Europe's rule of law and the Jews

Jewish Community protesting antisemitism in Manchester demonstration (photo credit: RAPHI BLOOM)
Jewish Community protesting antisemitism in Manchester demonstration
(photo credit: RAPHI BLOOM)
A key characteristic of democracy is the rule of law. One cannot easily analyze the problems of such a complex subject in an area as big as the European Union. As a useful shortcut one can however focus on a small community which has many interactions with the majority population and the state. Jews, who represent about 0.3% of the EU’s population and in no country reach even 1% of all citizens are a useful instrument for such an analysis.
A few extreme court cases or lack of them will expose a variety of problems of the rule of law in EU countries, including a court case against Israelis. For a start there is the lawsuit in Belgium in 2001 against former Israeli prime minister Ariel Sharon and two Israeli generals. It was brought by family members of Palestinians murdered in 1982 by Christian Lebanese militia in the camps of Sabra and Shatilla. This became a political process abroad against leading Israelis who had already been investigated in their home country.

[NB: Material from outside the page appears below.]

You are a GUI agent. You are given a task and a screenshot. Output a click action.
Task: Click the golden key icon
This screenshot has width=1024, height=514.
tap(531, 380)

The Belgian procurer general did not want to prosecute, yet in a highly unusual decision the appeals court did not accept his position. The process against Sharon and the generals finally came to nothing because the Belgians overplayed their hand and wanted to prosecute under the same universal law US president George Bush Sr. and two others. The American government then threatened to move the NATO headquarters from Brussels. The Belgian Parliament subsequently voted to change its laws of universal jurisdiction.
One scandalous judgment in Germany concerned three Palestinians who attempted to burn a synagogue in the town of Wuppertal in 2014. A German court decided that this was out of protest against Israel and could not be considered an antisemitic act. The perpetrators were given suspended sentences.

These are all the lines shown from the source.